But that was no better, because nobody could spell her, either, including her herself. So we give it up, and she went down in the audience and looked on.

"It's all right," says Mis' Sykes. "Nobody knows what it means, anyway."

"No," says I, "but think of the work her mother's put on her dress."

And we all knew what that meant, anyway; and we all felt bad, and thought mebbe the word would be more in use by the next show we give, if any.

About in the middle of the program, just after Commerce and Raw Materials and Disputed Territory tried to raise a row, and had got held in place by Humanity, Mis' Sykes came to me behind the scenes. She was Columbia, of course, and she was dressed in the United States flag, and she carried an armful of all the other flags. We had had all we could do to keep her from wearing a crown—she'd been bound and determined to wear a crown, though we explained to her that crowns was going out of fashion and getting to be very little worn.

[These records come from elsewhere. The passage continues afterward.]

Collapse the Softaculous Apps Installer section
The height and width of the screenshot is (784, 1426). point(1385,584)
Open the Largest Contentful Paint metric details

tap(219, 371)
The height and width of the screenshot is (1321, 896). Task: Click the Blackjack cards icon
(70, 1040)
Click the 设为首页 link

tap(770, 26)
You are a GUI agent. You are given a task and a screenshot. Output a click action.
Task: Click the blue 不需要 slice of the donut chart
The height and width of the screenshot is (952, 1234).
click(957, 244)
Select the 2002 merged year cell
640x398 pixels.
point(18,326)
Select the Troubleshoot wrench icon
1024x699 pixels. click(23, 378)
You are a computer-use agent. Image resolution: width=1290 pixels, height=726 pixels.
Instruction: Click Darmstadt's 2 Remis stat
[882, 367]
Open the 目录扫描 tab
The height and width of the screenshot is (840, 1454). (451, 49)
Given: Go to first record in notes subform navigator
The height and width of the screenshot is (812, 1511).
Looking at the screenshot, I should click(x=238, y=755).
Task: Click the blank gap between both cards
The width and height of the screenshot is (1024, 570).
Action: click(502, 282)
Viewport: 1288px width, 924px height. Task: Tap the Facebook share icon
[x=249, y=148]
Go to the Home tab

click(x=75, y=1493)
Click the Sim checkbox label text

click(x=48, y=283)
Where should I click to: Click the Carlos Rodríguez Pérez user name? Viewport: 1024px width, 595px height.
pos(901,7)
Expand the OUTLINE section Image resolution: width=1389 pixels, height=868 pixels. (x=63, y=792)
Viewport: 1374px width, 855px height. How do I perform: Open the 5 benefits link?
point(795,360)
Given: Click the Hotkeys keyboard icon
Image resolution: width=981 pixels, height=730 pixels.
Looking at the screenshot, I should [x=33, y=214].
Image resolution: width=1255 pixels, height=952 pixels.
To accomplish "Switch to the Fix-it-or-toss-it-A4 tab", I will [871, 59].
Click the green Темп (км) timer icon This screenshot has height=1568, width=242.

"But they're so regal!" she kept saying, grieving.

"Crowns are all right," we had agreed with her. "It's the regal part that we object to. Not on Columbia you don't put no crown!"

And we made her wear a wreath of stars. But the wreath was near over one eye when she came to me there, between the acts.

"Killy Poulaki," she says, "he stole that whole basket of stuff we sent down to old Mis' Herman by him. Mis' Herman found it out."